• PROBLEM TO WORK ON:
Transcribe the portion of the article on Immunomic Therapeutics below, between "It may seem" and "Immunomic Therapeutics (ITI).", inclusive.

[SELECTED PASSAGE Boundary: Start]

William Hearl, Immunomic Therapeutics: Using DNA Vaccines to Fight Cancer

7/14/17

William Hearl

By Henry Mortimer, Editor-at-Large

It may seem like science fiction to think that a drug designed to treat allergies induced by Japanese red cedar pollen may be a key ingredient in the fight against infectious diseases and even cancer. But the concept is nothing to sneeze at, says William Hearl, PhD.

“The antibody-as-a-drug business is absolutely booming,” says Hearl, founder and CEO of  Immunomic Therapeutics (ITI).


The Rockville, Md.-based firm develops DNA-based vaccines that have the potential to harness the body’s natural disease-fighting power. Hearl says the company’s flagship technology, the LAMP-Vax platform, could potentially enable effective vaccinations for a wide spectrum of diseases with unmet need.


“[Some] very challenging diseases out there have no good vaccine solutions,” says Hearl, who began shepherding the commercial development of LAMP technology, with the help of Dr. Tom August at Johns Hopkins University, in 2006. “We were trying to find a way to optimize how to take genetic information and turn it into antibody tools, and how to get the immune system to effectively respond.”

The LAMP-Vax platform works by encoding the Lysosomal Associated Membrane Protein (LAMP), an endogenous protein in humans, to utilize the body’s natural biochemistry to develop a broad immune response, including antibody production, cytokine release and critical immunological memory.

The potential for success is exciting, says Hearl, whose extensive experience in intellectual property management and business development helped broker a sub-license of the LAMP technology to Geron Corporation within 30 days of initiating operations and subsequent license agreements, valued at over $300 million.

“We realized the opportunities in allergies represented our best chance to prove that LAMP worked in humans for not a huge amount of money but targeted a very substantial medical need and market opportunity,” he says.

In 2015, ITI entered into a licensing agreement with Astellas Pharma in Tokyo to explore the use of the LAMP-Vax platform to treat allergies induced by Japanese red cedar pollen, and is now focused on cancer immunotherapy. Last December, the U.S. Food and Drug Administration (FDA) granted Fast Track designation for ITI’s drug candidate ASP0892, a new DNA vaccine program based on the LAMP-Vax platform, for the mitigation of severe hypersensitivity reactions due to peanut allergy.

Hearl, who sits on the boards of both the Maryland Technology Council and Biohealth Innovations, believes collaboration extends well beyond the lab.

“We have a goal stated for the region that we will make Maryland a top-flight biotech center in the United States,” he says. “As I see it, we are bringing the right resources together to make Maryland a biotech hub that any part of the country would be envious of.”

[SELECTED PASSAGE Boundary: End]
[RAW DATA Boundary: Start]

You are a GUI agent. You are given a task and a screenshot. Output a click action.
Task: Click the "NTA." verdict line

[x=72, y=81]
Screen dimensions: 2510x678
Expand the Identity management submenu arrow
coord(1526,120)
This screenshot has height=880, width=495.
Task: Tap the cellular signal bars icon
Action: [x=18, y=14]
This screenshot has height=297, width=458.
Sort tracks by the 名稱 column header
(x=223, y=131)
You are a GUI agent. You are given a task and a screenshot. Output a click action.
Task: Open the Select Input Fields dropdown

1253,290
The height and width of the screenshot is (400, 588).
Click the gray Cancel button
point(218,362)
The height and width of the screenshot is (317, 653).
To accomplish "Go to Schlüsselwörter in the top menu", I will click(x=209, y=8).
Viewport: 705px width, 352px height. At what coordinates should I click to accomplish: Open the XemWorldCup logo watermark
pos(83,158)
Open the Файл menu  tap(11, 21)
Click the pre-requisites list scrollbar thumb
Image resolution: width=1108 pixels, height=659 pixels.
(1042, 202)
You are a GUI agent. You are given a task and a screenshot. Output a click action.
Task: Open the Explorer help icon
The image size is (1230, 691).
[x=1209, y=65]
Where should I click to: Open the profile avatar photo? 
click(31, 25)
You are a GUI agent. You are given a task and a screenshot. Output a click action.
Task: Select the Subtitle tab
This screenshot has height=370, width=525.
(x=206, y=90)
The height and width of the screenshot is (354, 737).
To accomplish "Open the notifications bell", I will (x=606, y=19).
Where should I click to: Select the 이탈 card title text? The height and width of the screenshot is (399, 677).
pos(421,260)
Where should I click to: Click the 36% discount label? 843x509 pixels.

[RAW DATA Boundary: End]

• TASK SOLUTION:
It may seem like science fiction to think that a drug designed to treat allergies induced by Japanese red cedar pollen may be a key ingredient in the fight against infectious diseases and even cancer. But the concept is nothing to sneeze at, says William Hearl, PhD.

“The antibody-as-a-drug business is absolutely booming,” says Hearl, founder and CEO of  Immunomic Therapeutics (ITI).